“Rocky Road Blues” was written by Bill Monroe and recorded by Bill Monroe and his Blue Grass Boys on February 13, 1945, in Chicago — the same session that produced “Footprints in the Snow.” The recording was released in 1946 on a Columbia 78 paired with “Kentucky Waltz” as the B-side. The song belongs to Monroe’s productive mid-1940s Columbia output, the period that effectively established his bluegrass-blues vocal vocabulary.
The song’s blue-toned premise — the singer counting the rocky-road obstacles between him and home — sits in the country-blues tradition that Monroe drew on regularly across his Columbia-era catalog. Like several of his strongest 1940s vocals, “Rocky Road Blues” pairs the high-lonesome vocal phrasing with a clear narrative arc that has kept it in active use across both bluegrass and country-tradition repertoires.

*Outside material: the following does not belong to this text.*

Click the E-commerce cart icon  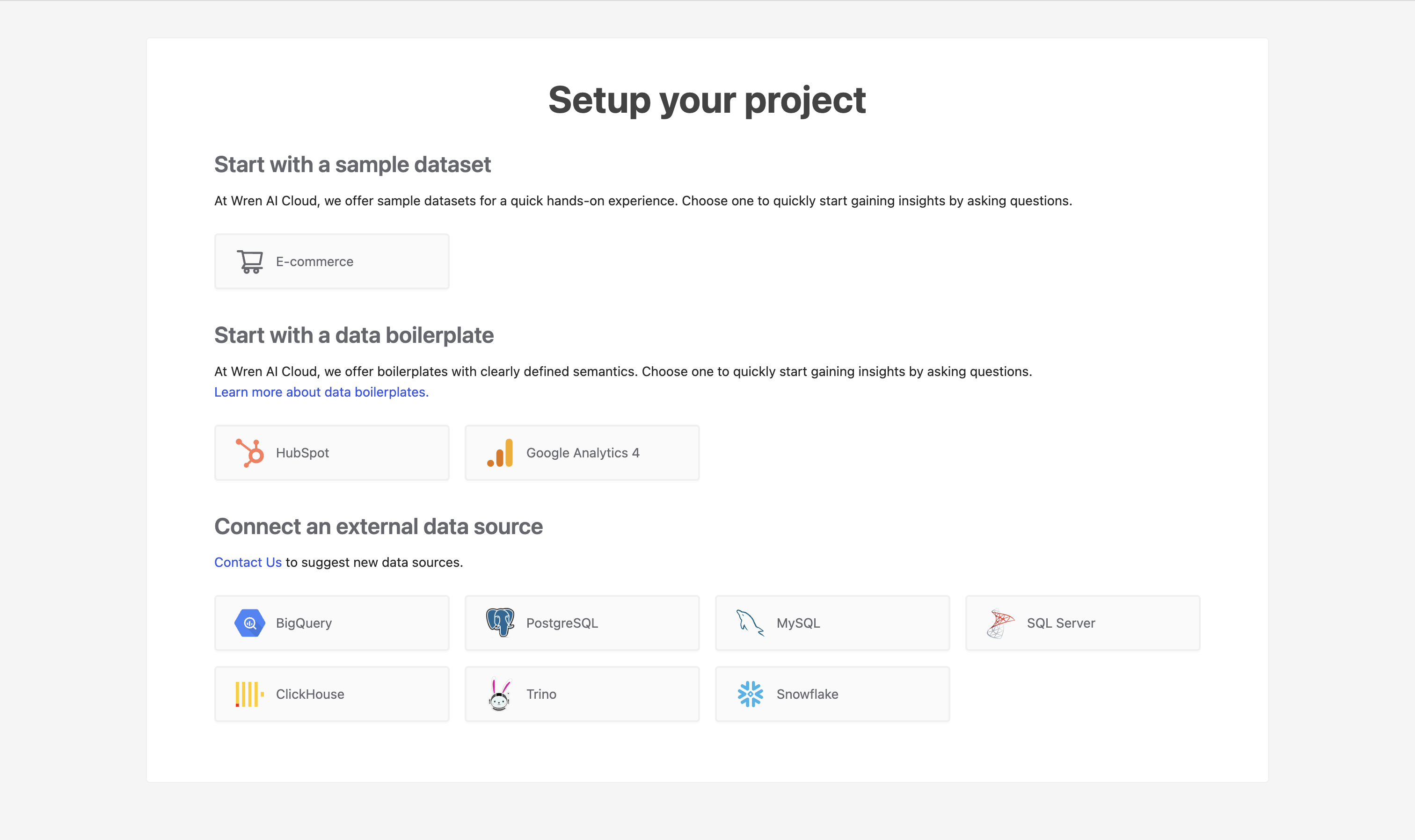click(250, 261)
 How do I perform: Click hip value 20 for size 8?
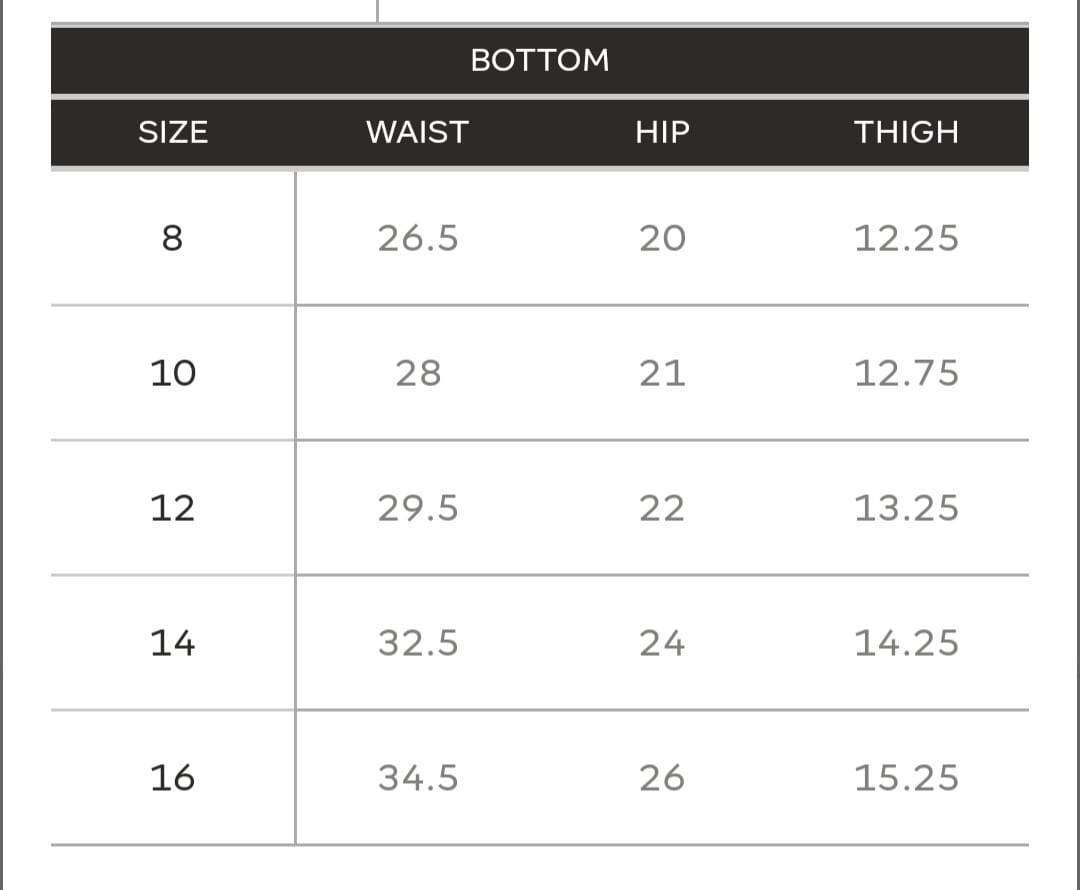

The song crossed into rockabilly and country-rock territory through covers by Dwight Yoakam, Tom Fogerty, Roberto and His Rockers, and others, and remains one of the more cross-genre Monroe compositions. In bluegrass settings the song is a regular at jam sessions where the singer wants a piece with strong blues-tinted vocal phrasing and a driving beat — the kind of song that can carry a set into more upbeat territory after a string of slow ballads.